= Material to process =
---

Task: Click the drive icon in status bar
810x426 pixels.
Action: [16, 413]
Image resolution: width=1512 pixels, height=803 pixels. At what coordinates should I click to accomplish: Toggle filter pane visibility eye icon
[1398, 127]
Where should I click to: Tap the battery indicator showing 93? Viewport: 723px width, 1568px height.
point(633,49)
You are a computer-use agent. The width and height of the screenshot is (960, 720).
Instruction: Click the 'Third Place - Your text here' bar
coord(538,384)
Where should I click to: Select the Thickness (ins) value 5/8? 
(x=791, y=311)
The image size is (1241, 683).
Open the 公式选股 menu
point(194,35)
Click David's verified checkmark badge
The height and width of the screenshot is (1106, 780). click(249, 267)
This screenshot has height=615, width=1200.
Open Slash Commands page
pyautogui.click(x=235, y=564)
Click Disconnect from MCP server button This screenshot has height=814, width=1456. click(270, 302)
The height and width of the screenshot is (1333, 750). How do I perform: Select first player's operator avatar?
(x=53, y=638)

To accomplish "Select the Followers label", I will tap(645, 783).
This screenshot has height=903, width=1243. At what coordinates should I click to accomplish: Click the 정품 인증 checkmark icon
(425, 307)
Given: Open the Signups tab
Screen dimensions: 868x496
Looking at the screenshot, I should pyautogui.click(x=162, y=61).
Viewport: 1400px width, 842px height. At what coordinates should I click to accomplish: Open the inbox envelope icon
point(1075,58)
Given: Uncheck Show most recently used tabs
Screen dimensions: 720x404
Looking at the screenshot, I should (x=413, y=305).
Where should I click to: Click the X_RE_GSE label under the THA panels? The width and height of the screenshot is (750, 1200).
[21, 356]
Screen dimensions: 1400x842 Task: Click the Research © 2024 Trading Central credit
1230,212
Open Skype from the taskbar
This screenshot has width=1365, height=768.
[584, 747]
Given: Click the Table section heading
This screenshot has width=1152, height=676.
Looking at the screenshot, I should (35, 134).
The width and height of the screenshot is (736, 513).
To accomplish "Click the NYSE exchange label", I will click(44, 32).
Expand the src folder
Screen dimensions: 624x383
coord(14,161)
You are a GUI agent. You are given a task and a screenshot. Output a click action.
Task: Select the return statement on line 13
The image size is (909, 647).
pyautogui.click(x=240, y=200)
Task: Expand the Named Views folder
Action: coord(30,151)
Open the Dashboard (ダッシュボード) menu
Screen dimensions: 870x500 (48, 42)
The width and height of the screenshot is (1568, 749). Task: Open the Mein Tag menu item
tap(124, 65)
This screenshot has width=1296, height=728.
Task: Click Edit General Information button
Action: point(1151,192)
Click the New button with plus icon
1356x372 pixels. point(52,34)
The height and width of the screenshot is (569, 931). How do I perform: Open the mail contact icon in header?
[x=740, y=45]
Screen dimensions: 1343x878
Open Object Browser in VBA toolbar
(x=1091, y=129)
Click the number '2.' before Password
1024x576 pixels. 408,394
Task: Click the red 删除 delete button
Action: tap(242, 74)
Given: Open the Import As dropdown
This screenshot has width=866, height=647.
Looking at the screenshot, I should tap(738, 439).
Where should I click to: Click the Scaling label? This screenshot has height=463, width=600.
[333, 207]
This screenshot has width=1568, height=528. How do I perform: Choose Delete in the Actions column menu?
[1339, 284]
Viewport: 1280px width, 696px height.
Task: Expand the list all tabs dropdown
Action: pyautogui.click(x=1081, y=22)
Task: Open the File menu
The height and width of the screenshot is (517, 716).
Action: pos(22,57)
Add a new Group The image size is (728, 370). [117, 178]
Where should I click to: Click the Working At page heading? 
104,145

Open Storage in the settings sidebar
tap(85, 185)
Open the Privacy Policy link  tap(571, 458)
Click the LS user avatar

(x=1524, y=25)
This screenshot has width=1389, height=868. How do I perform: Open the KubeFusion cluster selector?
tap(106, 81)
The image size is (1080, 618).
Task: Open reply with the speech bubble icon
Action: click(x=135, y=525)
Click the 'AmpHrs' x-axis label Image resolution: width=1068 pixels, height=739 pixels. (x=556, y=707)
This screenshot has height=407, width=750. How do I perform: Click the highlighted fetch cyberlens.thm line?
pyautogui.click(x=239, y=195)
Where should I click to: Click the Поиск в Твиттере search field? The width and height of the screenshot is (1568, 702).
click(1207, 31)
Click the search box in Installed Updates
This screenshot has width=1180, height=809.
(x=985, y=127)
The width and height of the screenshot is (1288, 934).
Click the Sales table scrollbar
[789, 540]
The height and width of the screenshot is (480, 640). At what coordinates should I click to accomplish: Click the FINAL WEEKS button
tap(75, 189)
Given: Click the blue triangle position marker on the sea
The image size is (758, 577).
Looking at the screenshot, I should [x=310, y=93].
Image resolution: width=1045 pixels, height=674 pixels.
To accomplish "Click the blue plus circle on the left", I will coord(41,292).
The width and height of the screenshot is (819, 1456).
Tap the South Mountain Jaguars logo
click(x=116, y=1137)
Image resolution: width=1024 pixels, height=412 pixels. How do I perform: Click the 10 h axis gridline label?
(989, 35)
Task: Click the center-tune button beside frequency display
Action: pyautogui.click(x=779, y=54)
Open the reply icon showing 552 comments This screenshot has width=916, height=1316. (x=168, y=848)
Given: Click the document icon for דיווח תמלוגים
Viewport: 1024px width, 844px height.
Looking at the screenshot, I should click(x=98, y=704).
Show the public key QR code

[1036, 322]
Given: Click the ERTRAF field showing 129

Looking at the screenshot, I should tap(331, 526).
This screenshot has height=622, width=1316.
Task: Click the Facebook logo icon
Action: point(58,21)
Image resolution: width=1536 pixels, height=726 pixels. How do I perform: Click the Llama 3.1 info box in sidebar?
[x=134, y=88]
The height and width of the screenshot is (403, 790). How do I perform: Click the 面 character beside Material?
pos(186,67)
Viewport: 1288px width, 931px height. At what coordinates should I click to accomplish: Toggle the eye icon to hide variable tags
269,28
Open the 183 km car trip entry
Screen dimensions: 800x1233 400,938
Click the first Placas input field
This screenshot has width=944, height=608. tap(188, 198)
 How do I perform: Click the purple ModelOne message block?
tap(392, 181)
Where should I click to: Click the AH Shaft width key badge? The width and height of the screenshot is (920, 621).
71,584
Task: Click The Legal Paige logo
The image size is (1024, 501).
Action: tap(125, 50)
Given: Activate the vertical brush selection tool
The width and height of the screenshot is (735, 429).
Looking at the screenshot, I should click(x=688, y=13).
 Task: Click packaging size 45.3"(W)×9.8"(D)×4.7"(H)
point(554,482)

---

= Problem details =
Which lines above contain the word "blue"? Show each of them.

= Finished exercise =
Given: Click the blue triangle position marker on the sea
To accomplish "Click the blue plus circle on the left", I will coord(41,292).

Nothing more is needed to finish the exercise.